An unidentified British officer observed in late 1945 that “all the blood spilt in Java since the Japanese occupation will never be known.” But some of the worst was still to come. When the Japanese formally laid down their arms in mid-August 1945, the entire continent of Asia immediately became shrouded in a thick fog of peace, its new geopolitics distinguished more by confusion, mixed signals and lost opportunities than by wise diplomacy. And as new alliances took shape around old enmities, chaos, mayhem and anarchy engulfed the region. A generation of new wars followed. The questions at the time were many. Who would be liberated? Dutch and French colonials from the Japanese, or Indonesians and Vietnamese from the Dutch and the French? Would Korea find its own role? Would the Soviets control Manchuria? Under whose flag would China unite? Everything was up for grabs.

Friends and foes became hard to distinguish. Before they could be repatriated, some idealistic Japanese soldiers - and not a few who feared indictment for war crimes - deserted the Imperial Army and stayed behind to battle for Indonesian independence. Others fought alongside the Vietminh against the French and the British in Vietnam, while those still wearing the Imperial chrysanthemum stood guard - fully armed and with bayonets fixed - when United States forces landed at Inchon to begin the occupation of Korea. Many of Chiang Kai-shek’s generals, having attended the Japanese military academy, used Japanese troops to fight the Communists. The Japanese patrolled rail lines and broke a Communist-led strike in Shanghai and that as late as November 1946, 80,000 or more Japanese troops were operating under Chiang’s command.

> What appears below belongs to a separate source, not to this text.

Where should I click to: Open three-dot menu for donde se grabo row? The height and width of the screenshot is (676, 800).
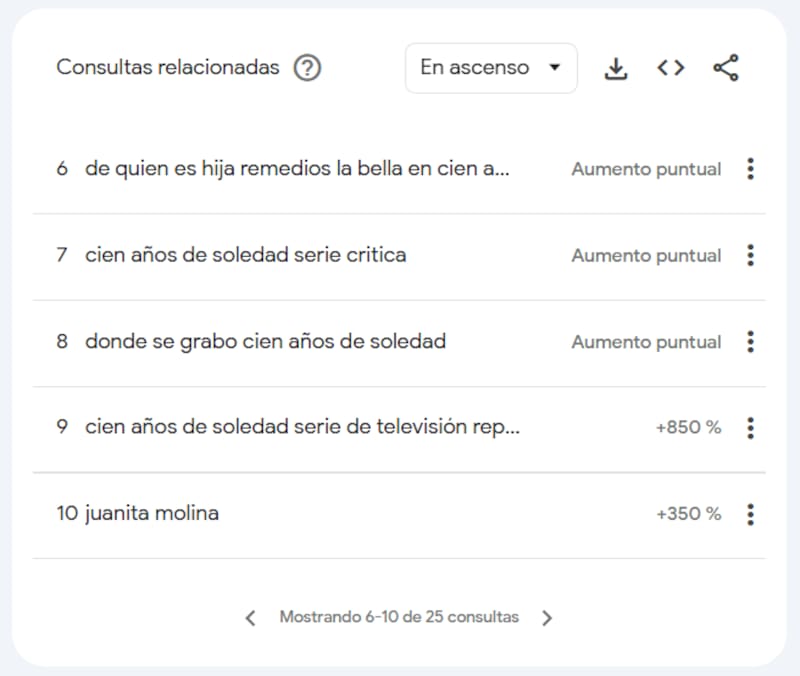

Often the victors were simply clueless, trying to govern with limited intelligence as they groped around in the dark. Prime Minister Yoshida Shigeru once mocked the United States occupation in Japan for “its generally happy ignorance of the amount of requisite knowledge it lacked.” And Japan was the country American officials knew best! Despite the services of a very competent O.S.S. (the forerunner of the C.I.A.), the United States was remarkably ignorant of the region. Armed only with “a few pages on Korea” from a 1905 travel guidebook, for example, and with no knowledge of the language, American occupation forces hired former Japanese occupiers and suspected Korean collaborators to explain life on the peninsula to them. A confused United States proconsul in Seoul declared to a stunned Korean populace that the Japanese would continue to govern the country. It took months to undo the damage. In fact contemporary Asia is a region where the tectonic plates of geopolitics have never stopped shifting, one that continues to feel the impact of decisions made in 1945 and roads not taken.